Kendime ılımlı vegan diyorum. İnsanlardan çok hayvanlara değer veriyorum. Kırk yılın başı peynirlerinden tattım diye bana kızarlar mı? Sanmam.
10 seneyi geçmiştir ağzıma et sürmeyeli, ama arada birkaç çatal pasta yedim. Bu beni veganlık dışı bir mertebeye mi sürükler?
Hayvanların nesli tükenirken, denizler yok olurken, topraklar verimsizleşirken ya vegan olursun ya da dünyanın sonu gelir gibi bir anlayış nasıl gerçekçi olabilir?
Kızartmanın üstündeki yoğurdu itip altındakileri alıyorum, biri çıkıp panikle; “Yalnız o yoğurda değdi,” diyebiliyor. Abi kör müyüm ben? Vegan olmayı ne olarak konumluyorsun kafanda?
Oben Budak, Ilımlı Vegan kitabında bu soruları cesurca sorarken veganizme bambaşka bir bakış açısı kazandırıyor; konuyu sosyal ve ideolojik açıdan değerlendiriyor. Veganlığa geçiş yapanlara, vegan olmayı düşünen ve fakat bir türlü adım atamayanlara ya da kafası karışıklara yol gösteren Budak, bir yandan güldürüyor bir yandan da pratik tavsiyeler veriyor.
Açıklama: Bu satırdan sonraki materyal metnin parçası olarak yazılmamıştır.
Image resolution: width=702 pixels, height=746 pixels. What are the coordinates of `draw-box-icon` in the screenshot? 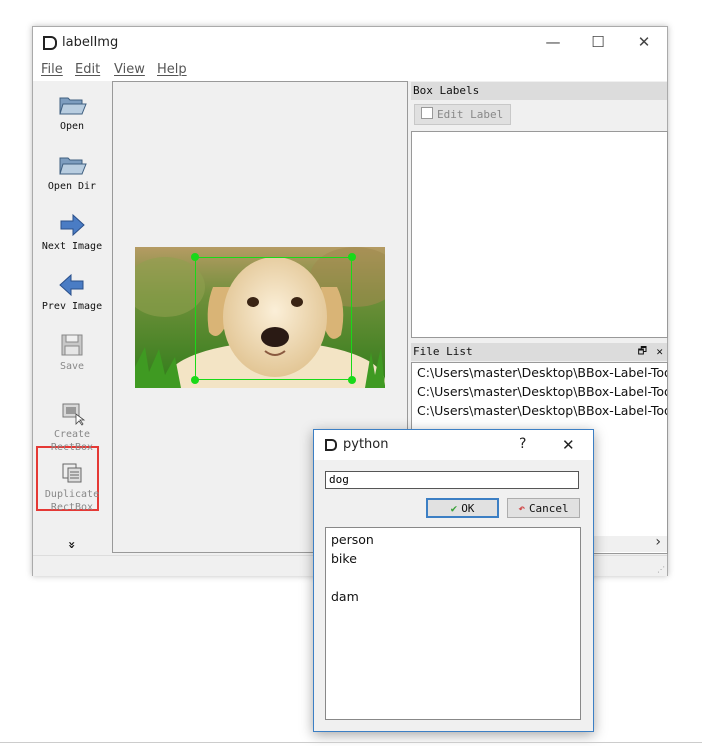 It's located at (72, 413).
“Konu mutlu hayvancıklar ve gezegenimizle ilgili. Bunu bilerek yola çıkmalı. Bu yolun ne kadarını tamamlayabilirsen tamamla, değerlisin. Et yemek seni kötü bir insan yapmaz. Hayvansal gıda tüketmiyor olmak da veganları aziz mertebesine yükseltmez. Lütfen unutma; veganlık sevdiğin şeylerden vazgeçmek değil, hayatın tadını çıkarmak.”